Word and element location records:
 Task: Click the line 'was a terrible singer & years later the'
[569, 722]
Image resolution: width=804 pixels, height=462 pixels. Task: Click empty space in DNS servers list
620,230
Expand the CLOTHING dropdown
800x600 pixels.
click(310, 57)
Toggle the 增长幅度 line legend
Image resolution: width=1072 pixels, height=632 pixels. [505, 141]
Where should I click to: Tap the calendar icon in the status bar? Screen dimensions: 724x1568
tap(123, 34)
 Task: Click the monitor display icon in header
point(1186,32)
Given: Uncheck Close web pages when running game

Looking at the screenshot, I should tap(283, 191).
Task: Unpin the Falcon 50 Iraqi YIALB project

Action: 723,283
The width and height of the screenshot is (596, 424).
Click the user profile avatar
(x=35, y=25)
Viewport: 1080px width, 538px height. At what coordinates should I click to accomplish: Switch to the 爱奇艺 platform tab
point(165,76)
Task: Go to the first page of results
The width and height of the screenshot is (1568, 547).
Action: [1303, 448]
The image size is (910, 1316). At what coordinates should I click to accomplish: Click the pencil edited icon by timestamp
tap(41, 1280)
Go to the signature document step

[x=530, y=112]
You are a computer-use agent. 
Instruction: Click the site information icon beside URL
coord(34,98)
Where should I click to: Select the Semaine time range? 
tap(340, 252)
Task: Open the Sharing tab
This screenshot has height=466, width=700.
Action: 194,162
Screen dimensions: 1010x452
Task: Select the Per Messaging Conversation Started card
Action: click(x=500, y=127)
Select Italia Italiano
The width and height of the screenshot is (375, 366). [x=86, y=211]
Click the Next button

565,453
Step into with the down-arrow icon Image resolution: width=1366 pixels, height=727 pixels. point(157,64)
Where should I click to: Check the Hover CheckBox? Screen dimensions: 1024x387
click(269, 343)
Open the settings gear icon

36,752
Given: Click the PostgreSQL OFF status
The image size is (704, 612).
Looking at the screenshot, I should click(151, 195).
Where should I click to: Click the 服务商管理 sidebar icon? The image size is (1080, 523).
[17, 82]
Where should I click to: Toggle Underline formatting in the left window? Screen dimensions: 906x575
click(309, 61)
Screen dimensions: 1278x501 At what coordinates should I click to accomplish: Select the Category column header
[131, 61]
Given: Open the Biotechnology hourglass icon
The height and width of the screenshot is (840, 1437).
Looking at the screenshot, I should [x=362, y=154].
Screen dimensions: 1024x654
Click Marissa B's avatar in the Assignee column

WRITTEN TASK: Retype the material above word for word, from its first line through the line containing "Looking at the screenshot, I should tap(283, 191).", including that line.

SOLUTION FOR THIS TASK:
 Task: Click the line 'was a terrible singer & years later the'
[569, 722]
Image resolution: width=804 pixels, height=462 pixels. Task: Click empty space in DNS servers list
620,230
Expand the CLOTHING dropdown
800x600 pixels.
click(310, 57)
Toggle the 增长幅度 line legend
Image resolution: width=1072 pixels, height=632 pixels. [505, 141]
Where should I click to: Tap the calendar icon in the status bar? Screen dimensions: 724x1568
tap(123, 34)
 Task: Click the monitor display icon in header
point(1186,32)
Given: Uncheck Close web pages when running game

Looking at the screenshot, I should tap(283, 191).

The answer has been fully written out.